* [What is being asked] Return verbatim the run of lines that opens with the line holding "Screen dimensions: 645x375" and closes with the last line of the records.

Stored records

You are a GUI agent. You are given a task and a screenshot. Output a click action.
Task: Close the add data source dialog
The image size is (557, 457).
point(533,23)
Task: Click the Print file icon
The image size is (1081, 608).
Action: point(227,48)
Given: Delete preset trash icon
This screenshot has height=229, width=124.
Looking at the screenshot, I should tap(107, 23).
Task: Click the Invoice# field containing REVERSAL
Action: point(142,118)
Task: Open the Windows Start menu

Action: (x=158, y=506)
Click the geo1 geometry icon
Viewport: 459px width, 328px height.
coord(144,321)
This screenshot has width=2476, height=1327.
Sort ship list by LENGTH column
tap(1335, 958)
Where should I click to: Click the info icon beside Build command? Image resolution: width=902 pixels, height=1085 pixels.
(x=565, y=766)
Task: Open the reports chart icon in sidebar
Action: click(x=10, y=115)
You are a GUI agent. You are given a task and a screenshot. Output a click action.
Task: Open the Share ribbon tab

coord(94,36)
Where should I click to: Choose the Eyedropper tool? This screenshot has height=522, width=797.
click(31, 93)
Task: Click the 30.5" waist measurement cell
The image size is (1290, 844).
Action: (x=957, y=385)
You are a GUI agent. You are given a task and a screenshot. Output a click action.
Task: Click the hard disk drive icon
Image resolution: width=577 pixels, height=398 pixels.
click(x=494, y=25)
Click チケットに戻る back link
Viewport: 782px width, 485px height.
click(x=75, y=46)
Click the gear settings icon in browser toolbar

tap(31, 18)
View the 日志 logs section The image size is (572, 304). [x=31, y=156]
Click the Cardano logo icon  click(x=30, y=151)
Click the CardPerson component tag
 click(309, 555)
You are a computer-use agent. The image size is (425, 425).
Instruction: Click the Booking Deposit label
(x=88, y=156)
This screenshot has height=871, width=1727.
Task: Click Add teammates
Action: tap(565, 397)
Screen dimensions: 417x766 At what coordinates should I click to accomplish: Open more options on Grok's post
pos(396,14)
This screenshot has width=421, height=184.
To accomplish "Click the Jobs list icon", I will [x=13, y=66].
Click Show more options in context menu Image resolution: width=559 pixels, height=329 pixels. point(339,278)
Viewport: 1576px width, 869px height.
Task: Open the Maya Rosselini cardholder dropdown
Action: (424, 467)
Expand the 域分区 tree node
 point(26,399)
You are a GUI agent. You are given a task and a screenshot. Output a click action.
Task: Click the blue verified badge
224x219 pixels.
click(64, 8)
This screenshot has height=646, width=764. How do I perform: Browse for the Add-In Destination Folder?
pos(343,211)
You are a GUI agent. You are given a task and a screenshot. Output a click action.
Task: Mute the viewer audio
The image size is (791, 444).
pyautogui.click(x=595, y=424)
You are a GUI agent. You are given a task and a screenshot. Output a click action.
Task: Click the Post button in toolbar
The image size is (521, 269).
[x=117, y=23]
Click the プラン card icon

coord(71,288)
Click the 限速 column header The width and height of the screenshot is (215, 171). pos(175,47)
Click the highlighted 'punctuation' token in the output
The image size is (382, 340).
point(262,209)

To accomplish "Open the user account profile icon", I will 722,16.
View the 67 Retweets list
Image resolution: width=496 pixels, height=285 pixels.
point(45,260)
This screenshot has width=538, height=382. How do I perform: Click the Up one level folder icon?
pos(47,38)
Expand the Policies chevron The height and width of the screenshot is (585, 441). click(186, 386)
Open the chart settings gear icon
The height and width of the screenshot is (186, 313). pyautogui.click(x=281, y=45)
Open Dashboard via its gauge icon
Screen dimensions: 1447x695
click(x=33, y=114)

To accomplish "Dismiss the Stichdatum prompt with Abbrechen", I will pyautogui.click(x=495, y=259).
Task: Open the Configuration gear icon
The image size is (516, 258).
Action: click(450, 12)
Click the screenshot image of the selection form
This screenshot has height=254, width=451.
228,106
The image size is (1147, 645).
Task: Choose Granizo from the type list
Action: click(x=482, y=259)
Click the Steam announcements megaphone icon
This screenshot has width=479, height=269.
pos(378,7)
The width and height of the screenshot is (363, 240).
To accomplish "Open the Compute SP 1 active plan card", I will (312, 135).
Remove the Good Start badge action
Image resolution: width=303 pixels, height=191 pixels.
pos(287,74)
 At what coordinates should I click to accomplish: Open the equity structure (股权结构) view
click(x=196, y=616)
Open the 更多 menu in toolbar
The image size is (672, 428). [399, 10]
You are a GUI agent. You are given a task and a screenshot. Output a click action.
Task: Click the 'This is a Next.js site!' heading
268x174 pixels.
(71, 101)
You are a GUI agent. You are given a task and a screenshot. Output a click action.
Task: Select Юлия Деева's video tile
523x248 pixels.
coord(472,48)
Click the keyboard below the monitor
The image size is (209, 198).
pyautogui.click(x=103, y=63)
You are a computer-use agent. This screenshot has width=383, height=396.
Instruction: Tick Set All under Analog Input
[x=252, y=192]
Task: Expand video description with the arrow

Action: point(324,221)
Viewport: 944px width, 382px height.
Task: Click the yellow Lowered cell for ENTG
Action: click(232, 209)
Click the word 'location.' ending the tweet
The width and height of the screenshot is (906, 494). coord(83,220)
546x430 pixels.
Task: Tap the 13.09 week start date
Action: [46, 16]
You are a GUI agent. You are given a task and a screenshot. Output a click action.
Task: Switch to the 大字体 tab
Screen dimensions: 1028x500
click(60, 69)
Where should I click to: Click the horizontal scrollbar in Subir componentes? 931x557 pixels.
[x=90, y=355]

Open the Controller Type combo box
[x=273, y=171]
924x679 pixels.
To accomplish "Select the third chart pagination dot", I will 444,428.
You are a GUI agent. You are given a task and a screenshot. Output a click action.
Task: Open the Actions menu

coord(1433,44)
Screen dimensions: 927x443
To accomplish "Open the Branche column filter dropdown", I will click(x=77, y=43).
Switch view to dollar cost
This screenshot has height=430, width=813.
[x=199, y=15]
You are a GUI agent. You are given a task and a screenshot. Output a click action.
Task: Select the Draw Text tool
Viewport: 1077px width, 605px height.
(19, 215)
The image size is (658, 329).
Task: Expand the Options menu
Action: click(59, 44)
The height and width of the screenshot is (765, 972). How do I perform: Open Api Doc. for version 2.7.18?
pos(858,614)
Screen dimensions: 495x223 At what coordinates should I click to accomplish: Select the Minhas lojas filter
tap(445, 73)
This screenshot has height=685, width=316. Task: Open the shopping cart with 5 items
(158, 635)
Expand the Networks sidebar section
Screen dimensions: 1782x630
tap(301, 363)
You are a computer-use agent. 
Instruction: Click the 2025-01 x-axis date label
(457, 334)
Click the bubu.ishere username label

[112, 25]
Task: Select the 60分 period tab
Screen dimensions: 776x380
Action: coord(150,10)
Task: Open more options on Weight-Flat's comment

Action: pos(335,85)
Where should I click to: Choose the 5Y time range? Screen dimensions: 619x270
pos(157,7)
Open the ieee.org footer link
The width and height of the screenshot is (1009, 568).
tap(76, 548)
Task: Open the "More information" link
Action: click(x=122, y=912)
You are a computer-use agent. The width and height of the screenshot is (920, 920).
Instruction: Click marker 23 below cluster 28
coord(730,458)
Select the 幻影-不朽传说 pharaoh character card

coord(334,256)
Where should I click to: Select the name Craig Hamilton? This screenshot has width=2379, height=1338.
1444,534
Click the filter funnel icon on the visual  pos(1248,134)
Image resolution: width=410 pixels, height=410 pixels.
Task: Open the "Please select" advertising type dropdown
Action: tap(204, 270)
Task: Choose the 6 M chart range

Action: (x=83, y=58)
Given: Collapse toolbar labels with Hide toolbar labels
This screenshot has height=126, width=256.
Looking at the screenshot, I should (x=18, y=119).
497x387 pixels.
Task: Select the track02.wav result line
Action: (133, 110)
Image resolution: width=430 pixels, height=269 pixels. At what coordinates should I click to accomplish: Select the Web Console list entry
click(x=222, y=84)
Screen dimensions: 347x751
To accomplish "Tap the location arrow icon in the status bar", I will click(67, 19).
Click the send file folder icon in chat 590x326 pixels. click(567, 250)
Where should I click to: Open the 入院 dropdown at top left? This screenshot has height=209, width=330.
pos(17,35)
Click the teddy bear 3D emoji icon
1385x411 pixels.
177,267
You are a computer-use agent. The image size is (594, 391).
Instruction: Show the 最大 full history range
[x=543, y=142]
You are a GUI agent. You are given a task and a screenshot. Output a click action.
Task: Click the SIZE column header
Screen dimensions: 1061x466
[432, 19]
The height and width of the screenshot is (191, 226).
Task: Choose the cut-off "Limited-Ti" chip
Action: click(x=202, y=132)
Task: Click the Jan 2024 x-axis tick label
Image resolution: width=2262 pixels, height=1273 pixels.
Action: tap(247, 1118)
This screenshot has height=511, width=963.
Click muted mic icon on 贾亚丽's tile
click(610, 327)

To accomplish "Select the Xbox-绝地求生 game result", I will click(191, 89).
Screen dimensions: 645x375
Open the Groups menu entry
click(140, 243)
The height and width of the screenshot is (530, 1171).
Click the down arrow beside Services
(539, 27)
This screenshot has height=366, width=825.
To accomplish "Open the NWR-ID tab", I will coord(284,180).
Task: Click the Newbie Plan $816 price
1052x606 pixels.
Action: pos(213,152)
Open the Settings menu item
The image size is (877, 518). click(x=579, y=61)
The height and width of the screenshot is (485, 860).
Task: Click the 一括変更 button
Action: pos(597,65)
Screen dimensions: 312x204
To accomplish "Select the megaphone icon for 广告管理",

* [Written answer]
Screen dimensions: 645x375
Open the Groups menu entry
click(140, 243)
The height and width of the screenshot is (530, 1171).
Click the down arrow beside Services
(539, 27)
This screenshot has height=366, width=825.
To accomplish "Open the NWR-ID tab", I will coord(284,180).
Task: Click the Newbie Plan $816 price
1052x606 pixels.
Action: pos(213,152)
Open the Settings menu item
The image size is (877, 518). click(x=579, y=61)
The height and width of the screenshot is (485, 860).
Task: Click the 一括変更 button
Action: pos(597,65)
Screen dimensions: 312x204
To accomplish "Select the megaphone icon for 广告管理",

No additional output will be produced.